Fortunately, there is evidence that enterprising people from a variety of disciplines are bravely looking at aging.  Indeed, they are expanding the scope of how to build better social and actual communities for all to have the chance to age at home. And, a lot of it is pretty hopeful!  Consider the recent book New Aging  by architect Matthias Hollwich. This book is brimming with energy, visual appeal and an exciting approach to creating and controlling one’s future as we age.  Hollwich gives a shout out to those who have turned 40 to get to work on designing their own future. This may involve looking not only at the physical home and to judge how flexible their dream home may be.  Is it designed with changing physical needs over time in mind? It may enforce the notion that careers and education should continue past traditional retirement age.
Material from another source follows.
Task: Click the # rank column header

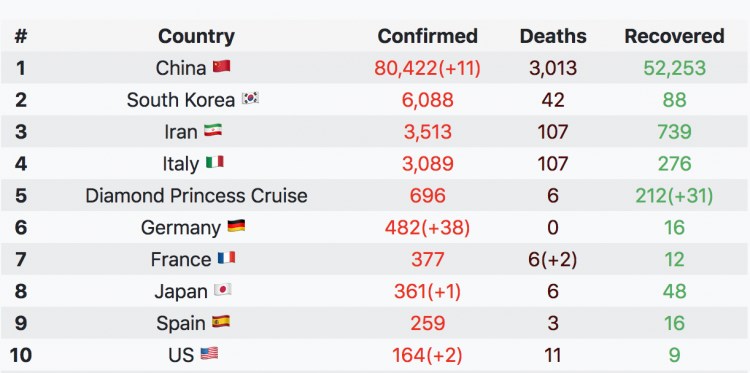Action: pyautogui.click(x=21, y=36)
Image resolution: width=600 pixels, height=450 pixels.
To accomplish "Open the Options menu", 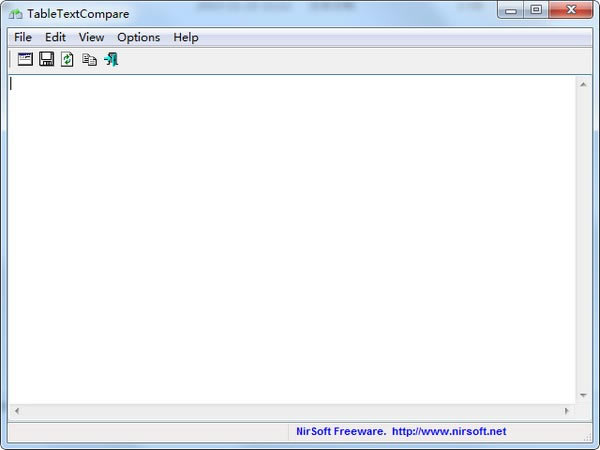I will pos(138,37).
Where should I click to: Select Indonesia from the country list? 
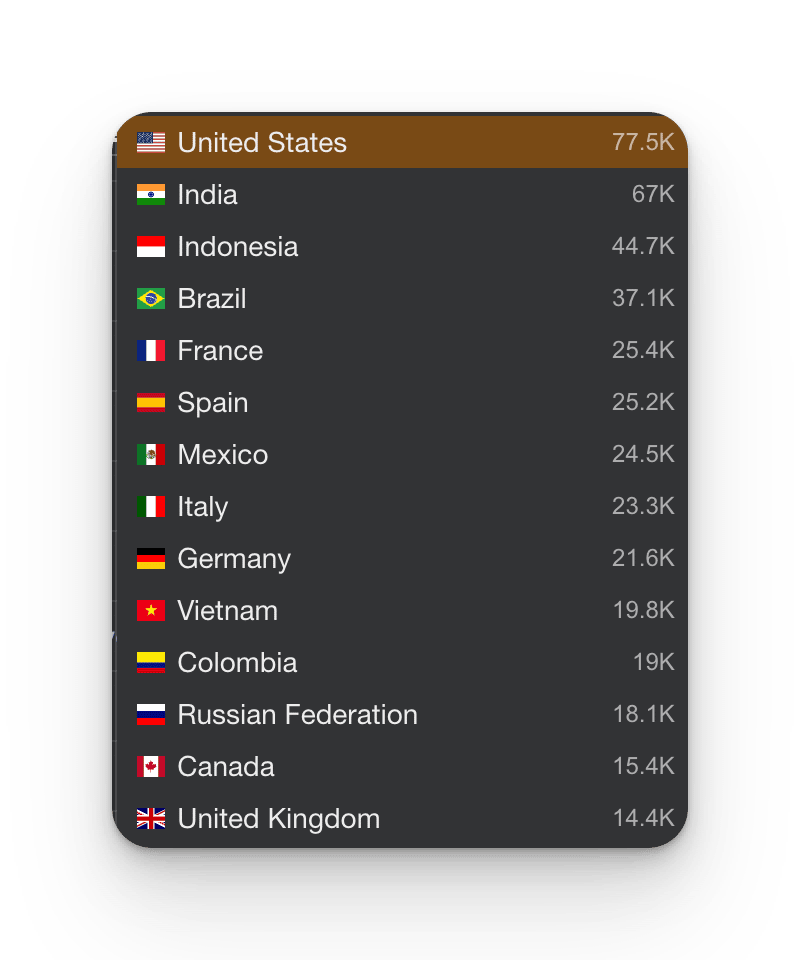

Hollwich suggests taking a “strategic approach” to relationships.  This means nurturing relationships with friends and neighbors of all ages so that people in close proximity are more connected.

There is more good news in Beth Baker’s terrific book With a Little Help from Our Friends: Creating Community as We Grow Older.  I love this book for its coverage of a wide array of new ideas, movements and communities having to deal with improving aging. No, there is no fountain of youth, but there are many people across the country who are building better new homes universally designed for every age, less intrusive but inclusive communities for seniors and technology in the pipeline to add dignity and autonomy to the aging experience.

So, do not despair! Throw the net wide to come up with alternative solutions to growing old and aging in place.